The Convex Boundary of Nonconvexity

Nonconvexity remains an optimization bogeyman. We solve nonconvex mixed integer problems (NP-complete!) reliably at scale for many applications. On the other hand, convex semidefinite programs––for which we know polynomial-time algorithms–-continue to terrorize PhD students.^[1] The boundary between optimization problems we can solve and those we cannot is subtle.

So when is nonconvexity relatively benign? Some nonconvex problems can be transformed into easily-solved convex ones.^[2] However, others can be tackled directly. In this post, I'll discuss one class of these problems: when you're dealing with the sum of many variables constrained to nonconvex sets. The Shapley–Folkman lemma tells us how closely these nonconvex problems resemble convex ones.

The Shapley–Folkman lemma

The Shapley-Folkman lemma essentially states that if you (Minkowski) sum^[3] enough nonconvex sets together, the result looks closer and closer to the convex hull. I think of this lemma as a "central limit theorem" of convex geometry. The sets are might be poorly behaved on their own, but their sum is much nicer!

The figure below of the 1/2-norm ball, repeatedly summed with itself, gives the idea:

As the number of sets gets large, the sum becomes closer and closer to its convex hull. More precisely, take sets $S_1, \dots, S_m \subseteq \mathbf{R}^{n}$ and let $S$ be the convex hull of their sum:

S = \mathbf{conv}\left(\textstyle \sum_{i=1}^n S_i\right) = \sum_{i=1}^n \mathbf{conv}(S_i).

Then, for any vector $y \in S$ , there exists vectors $x_i$ such that

y = x_1 + \dots + x_m,

and $x_i \in S_i$ for at least $m-n$ indices $i$ ; the remaining $x_i$ 's lie in $\mathbf{conv}(S_i)$ . In other words, given any vector $y$ , which lies in the sum of the convex hulls of the $S_i$ , we can find $x_i$ , which sum to $y$ , such that at least $m-n$ lie in the original sets $S_i$ , while the remainder lie in the convex hull of $S_i$ .

The lemma is surprisingly easy to prove, and I include proof at the bottom of this post.

Optimization with lots of nonconvex sets

According to this lemma, if the number of nonconvex sets in a problem $m$ is much larger than the problem dimension $n$ , the solution to a convex relaxation might be very close to a solution of the original nonconvex problem. These problems often look like this:

\begin{aligned} &\text{minimize} && f\left(\textstyle\sum_{i=1}^n x_i\right) \\ &\text{subject to} && x_i \in S_i, \end{aligned}

where $S_i \subseteq \mathbf{R}^n$ is nonconvex.

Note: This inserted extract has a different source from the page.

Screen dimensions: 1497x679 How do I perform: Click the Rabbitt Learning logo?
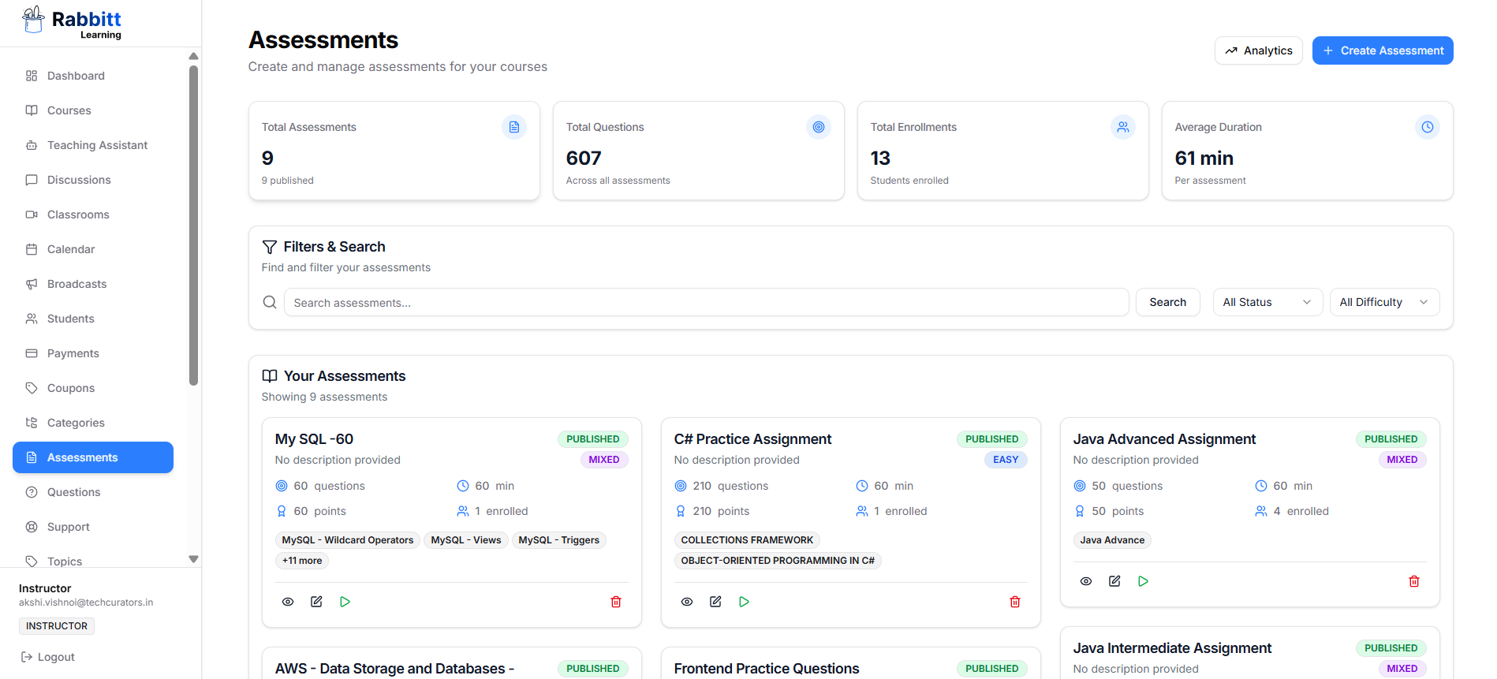73,23
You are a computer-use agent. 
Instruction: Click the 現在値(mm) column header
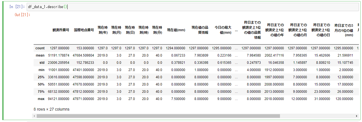[x=176, y=30]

The specifics of a problem govern how you reconstruct a feasible solution from the relaxation. (This might be difficult.)

I've used this result for a network flow problem with fixed costs; to use an edge, I had to pay some positive cost. A set $T$ encoded the allowable flows over this edge. Adding an extra dimension for the cost, I get a nonconvex flow-cost set: the union of a point at zero (no flow and no cost) and the set of allowable flows $T$ at -1, shown below. (See section 5 of this paper for details.)

In many networks, the number of edges (the number of sets $m$ ) is much larger than the number of nodes (the net flow dimension $n$ ). Although fixed costs make this problem nonconvex, the relaxation often has an integral solution. And even when I had to round the solution to the relaxation, the difference in objective value between the relaxation solution (a lower bound) and the rounded solution (feasible, maybe not optimal) was typically well under 1%.

These types of problems sit right outside the boundary of convex optimization. Fortunately, the more nonconvex sets you have, the closer to this boundary you get.

Thank you to Logan Engstrom for helpful comments on a draft of this post.

Footnotes

[1]	Don't get me started on those that take complexity theory as gospel.

[2]	That said, many of these transformations are not obvious. I wish there were better tools to automatically search for equivalent convex problems.

[3]	The Minkowski sum of sets $A$ and $B$ is $A + B = \{a + b \mid a \in A \quad\text{and}\quad b \in B\}$ .

Proof of the lemma

This largely follows the proof in Bertsekas' Convex Optimization Theory.

Let $S = S_1 + \cdots + S_m,$ so $\mathbf{conv}(S) = \sum_{i=1}^m \mathbf{conv}(S_i)$ . Any $y \in \mathbf{conv}(S)$ is a sum of $x_i$ 's each in $\mathbf{conv}(S_i)$ . Therefore,

y = \sum_{i=1}^m x_i = \sum_{i=1}^m \sum_{j=1}^n \alpha_{ij} z_{ij},

where $z_{ij} \in S_i$ , $\alpha_{ij} \ge 0$ , and $\sum_{j=1}^n \alpha_{ij} = 1$ for each $i = 1, \dots, m$ . We can rewrite the above as

\begin{bmatrix} y \\ 1 \\ \vdots \\ 1 \end{bmatrix} = \sum_{i=1}^m \sum_{j=1}^n \alpha_{ij} \begin{bmatrix} z_{ij} \\ | \\ e_i \\ | \end{bmatrix},

where $(y, 1, \cdots, 1) \in \mathbf{R}^{n+m}$ . By Caratheodory's Theorem, we can write the left hand side as a sum of $n+m$ vectors. Since each $x_i$ is a convex combination of the $z_{ij}$ 's, we much have some $z_{ij} > 0$ for each $i = 1, \dots, m$ . There are only at most $n$ positive $z_{ij}$ 's left. Thus, at most $n$ $x_i$ 's are not in $S_i$ (and are instead in $\mathbf{conv}(S_i)$ ). (Equivalently, $z_{ij} = 1$ for $m - n$ indices)